The Farm Credit Corporation is expanding and taking predatory action that could cause small towns to lose their banks or credit unions. That would be devastating to many towns and communities.
The original wording of Bill C-25 would have formalized the Farm Credit Corporation's ability to own and lease land. The Farm Credit Corporation has stated that this is not the intent of the amendment. It claims that the leasing provisions are for equipment but this was not made clear in the legislation.
We brought forward amendments at the committee and report stages of the bill that would have corrected the problem. It is not appropriate for the federal government to be an owner of Canadian farmland. Allowing the Farm Credit Corporation to permanently hold and lease land could result in Canadian government holdings influencing the market value of farmland.
Allowing FCC to permanently hold and lease land would also have provided the corporation an incentive not to pursue every possible means to allow farmers experiencing financial difficulty to stay on the land. In short, the bill could provide FCC an incentive to prematurely foreclose on Canadian farmland.
Even under the current legislation, the FCC has significant land holding ability. In the year 2000, the FCC owned over 360,000 acres. Ninety-five per cent of that land was in Saskatchewan, the province hardest hit by the farm income crisis.
I am pleased that the government has agreed to the amendment to restrict the amount of time the Farm Credit Corporation can hold on to land acquired as a result of foreclosures and other means. Under the amendment, such land would be disposed of within five years of acquisition.
If the farming community and everyone else could rely on the good intentions of government, we would probably not have problems with a lot of the bills but governments over the years have often demonstrated changes of attitude to the good intentions they have brought out in legislation and promised in elections.
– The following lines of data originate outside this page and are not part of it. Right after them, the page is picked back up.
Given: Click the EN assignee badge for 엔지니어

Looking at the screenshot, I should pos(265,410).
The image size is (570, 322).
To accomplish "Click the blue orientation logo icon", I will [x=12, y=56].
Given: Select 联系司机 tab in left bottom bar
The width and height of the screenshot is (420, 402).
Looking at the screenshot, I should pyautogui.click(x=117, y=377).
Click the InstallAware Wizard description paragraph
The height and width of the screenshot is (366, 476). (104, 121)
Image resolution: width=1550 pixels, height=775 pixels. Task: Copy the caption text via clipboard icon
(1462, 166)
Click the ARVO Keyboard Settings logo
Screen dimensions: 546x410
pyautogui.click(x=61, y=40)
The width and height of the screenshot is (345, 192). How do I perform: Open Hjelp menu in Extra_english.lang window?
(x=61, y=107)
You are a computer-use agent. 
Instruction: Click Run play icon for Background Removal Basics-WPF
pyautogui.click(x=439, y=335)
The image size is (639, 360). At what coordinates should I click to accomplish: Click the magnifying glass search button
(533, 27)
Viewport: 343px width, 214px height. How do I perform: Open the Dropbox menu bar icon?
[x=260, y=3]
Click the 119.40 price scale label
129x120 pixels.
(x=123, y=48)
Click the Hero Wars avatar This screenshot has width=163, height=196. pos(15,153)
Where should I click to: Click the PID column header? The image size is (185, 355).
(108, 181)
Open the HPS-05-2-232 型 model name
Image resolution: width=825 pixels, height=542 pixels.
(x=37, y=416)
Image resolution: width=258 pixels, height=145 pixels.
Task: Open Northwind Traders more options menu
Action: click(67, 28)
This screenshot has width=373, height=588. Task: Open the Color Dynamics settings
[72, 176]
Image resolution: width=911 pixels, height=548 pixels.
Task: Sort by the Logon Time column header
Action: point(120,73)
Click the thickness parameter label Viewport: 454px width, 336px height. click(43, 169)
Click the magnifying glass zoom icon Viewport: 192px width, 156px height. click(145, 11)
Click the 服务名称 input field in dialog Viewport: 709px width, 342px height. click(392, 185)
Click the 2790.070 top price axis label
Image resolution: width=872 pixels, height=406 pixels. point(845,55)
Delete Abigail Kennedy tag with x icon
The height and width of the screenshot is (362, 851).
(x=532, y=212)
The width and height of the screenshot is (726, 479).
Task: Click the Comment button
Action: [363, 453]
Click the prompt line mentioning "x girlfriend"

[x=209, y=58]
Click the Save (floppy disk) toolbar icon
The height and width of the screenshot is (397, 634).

That is why legislation must be framed and drafted so that it is clear what the government intends to do, in this case with the extension of credit primarily in the area of agriculture and agribusiness.
It is strange that the corporation and the government did not agree to defining primary producer and setting limits to ensure that the focus remains on the primary producer. That is what we are asking for in the bill. We did not get it, and that is why we are opposing the bill. I guess in the end we must rely on the good graces and good conduct of the federal government and hope it does not misuse the lending authority of the Farm Credit Corporation.